Stats SA said: “Housing and utilities increased by 5.1% year-on-year and contributed 1.2 percentage points. Transport increased by 20.0% year-on-year, and contributed 2.7 percentage points. Miscellaneous goods and services increased by 4.0% year-on-year and contributed 0.6 of a percentage point. In June, the annual inflation rate for goods was 11.0%, up from 9.5% in May; and for services it was 3.9%, up from 3.6% in May.”

Analysts expect the South African Reserve Bank (SARB) to announce a further 50 basis point rise in the repo rate on Thursday, which would mark the fifth increase in a row.

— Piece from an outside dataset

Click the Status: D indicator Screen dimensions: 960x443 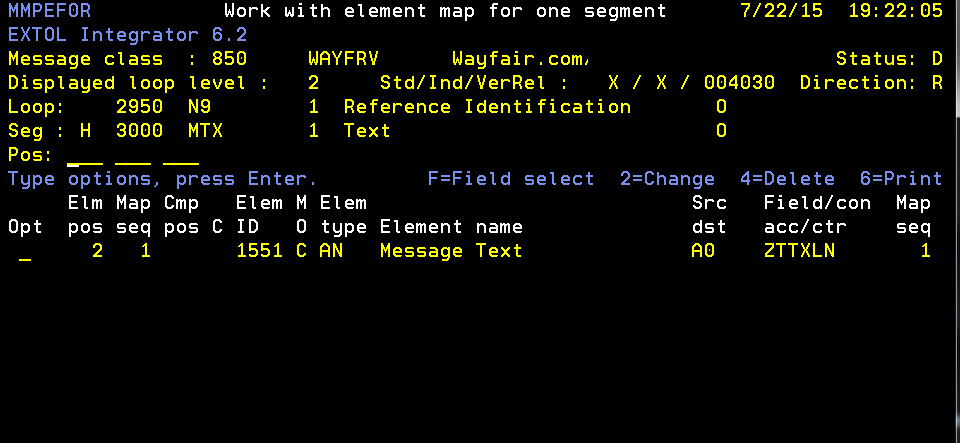coord(889,59)
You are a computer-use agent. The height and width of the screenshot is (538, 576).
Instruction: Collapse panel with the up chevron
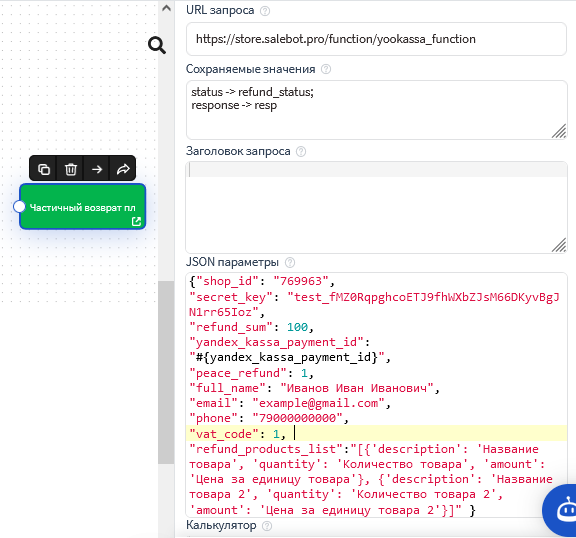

More Blows to Wage Negotiations

Labour law expert, Jonathan Goldberg, elaborates on the inflation surge, saying: “The two recent jumps in inflation from 5.9% to 6.5% and now to 7.4% are a major concern for negotiations this year. As written in my previous article, wage negotiations are extremely difficult this year for all sectors which are still in the current round of negotiations.

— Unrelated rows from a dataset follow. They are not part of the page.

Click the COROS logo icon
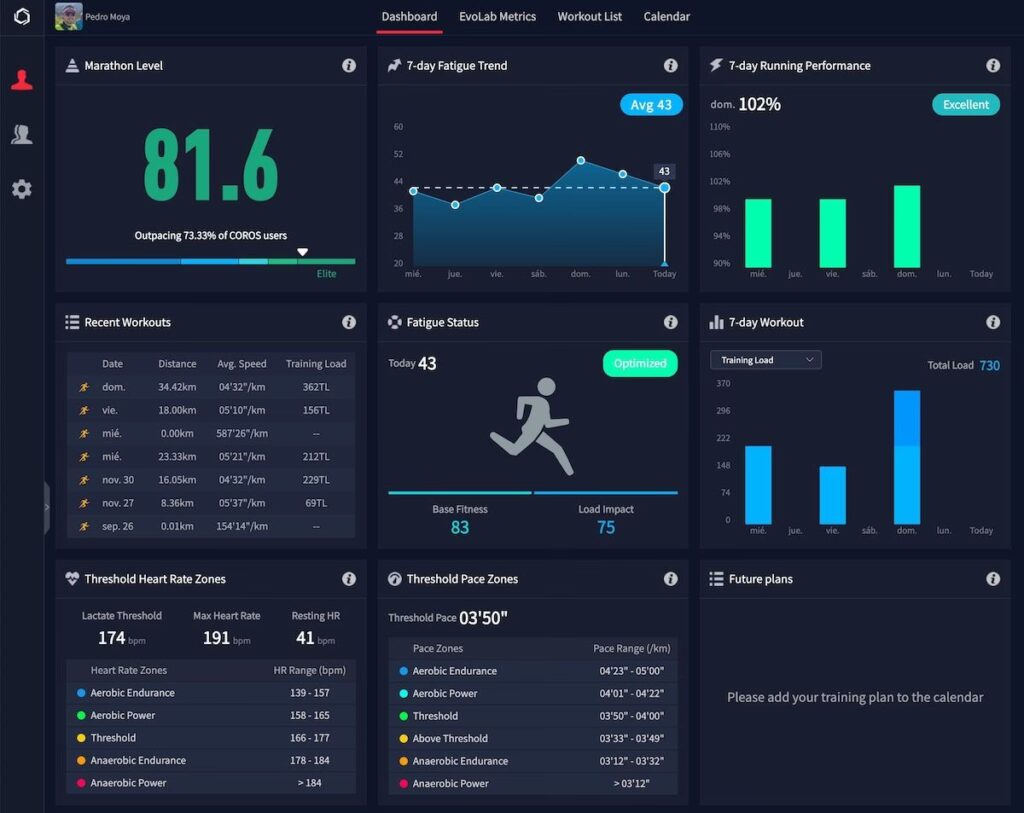click(21, 17)
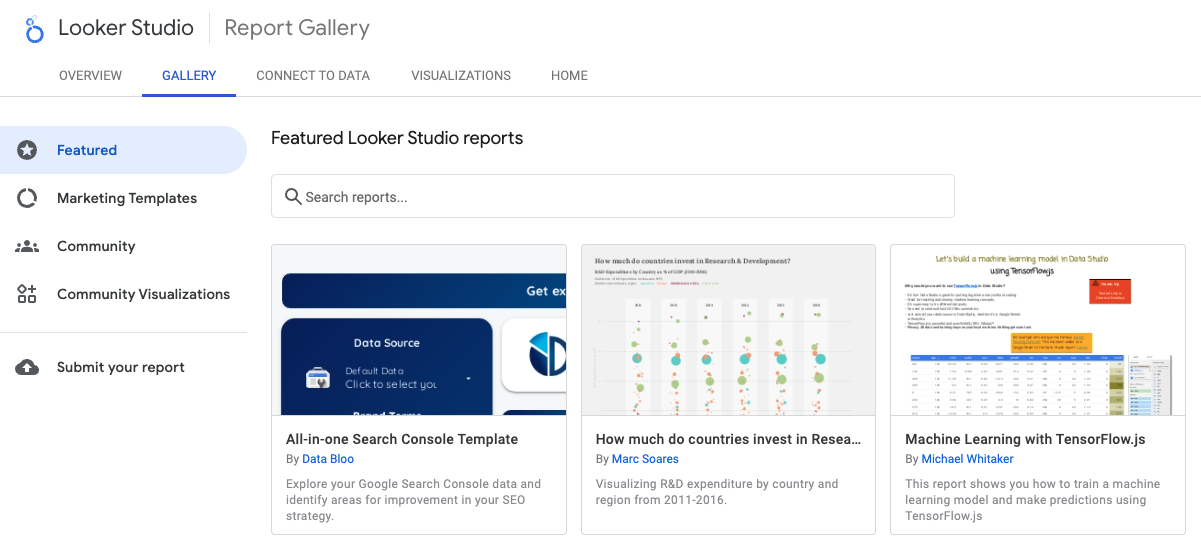This screenshot has height=555, width=1201.
Task: Open the TensorFlow.js machine learning report thumbnail
Action: tap(1037, 330)
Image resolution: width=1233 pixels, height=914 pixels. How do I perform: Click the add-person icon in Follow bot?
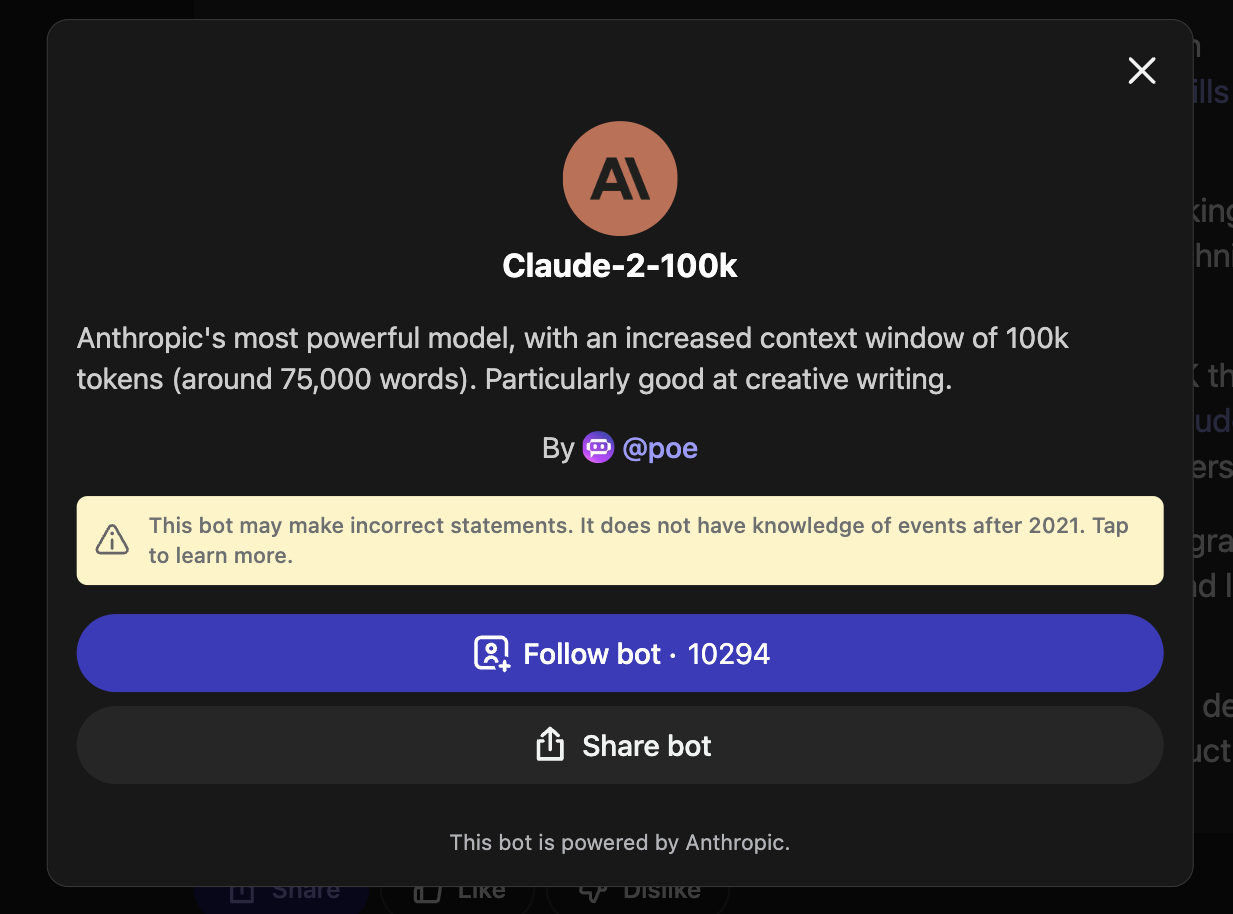[491, 653]
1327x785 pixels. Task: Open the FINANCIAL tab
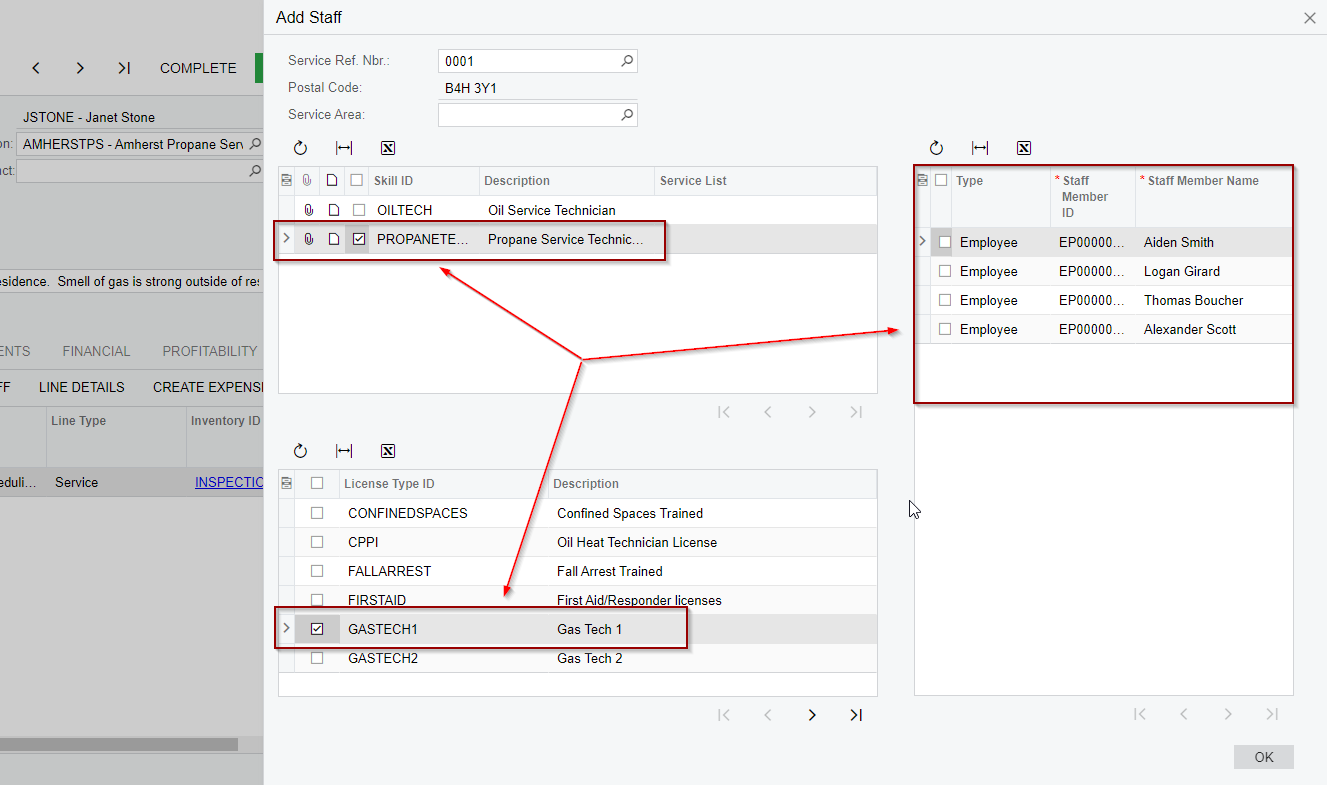click(x=96, y=351)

“Employees see and feel the latest inflation figure. Many economists are still predicting a range of about 6% for the year of inflation but that is not what is going to come up in negotiations.

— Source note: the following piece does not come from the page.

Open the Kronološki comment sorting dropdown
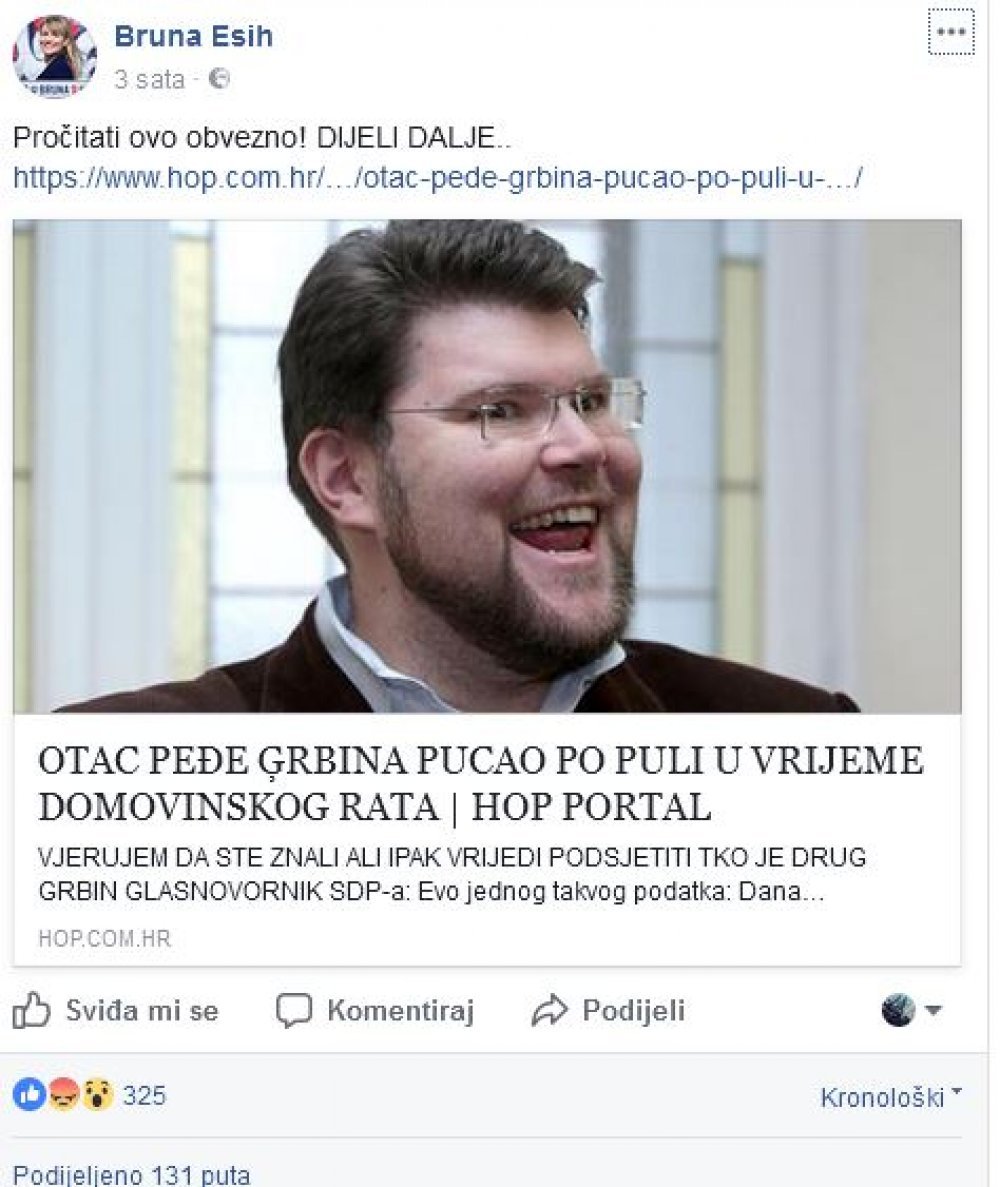 [890, 1097]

“It would seem that worldwide most countries are seeing a peak of inflation but we are a bit behind the curve in South Africa and could expect another increase or a plateau at these kinds of levels. It is going to require extensive consultation and communication with employees and negotiating parties to get a settlement that is reasonable and does not cause further economic strain for the businesses in such negotiations this year.”

– Reuters, SAnews.gov.za and Global Business Solutions (GBS)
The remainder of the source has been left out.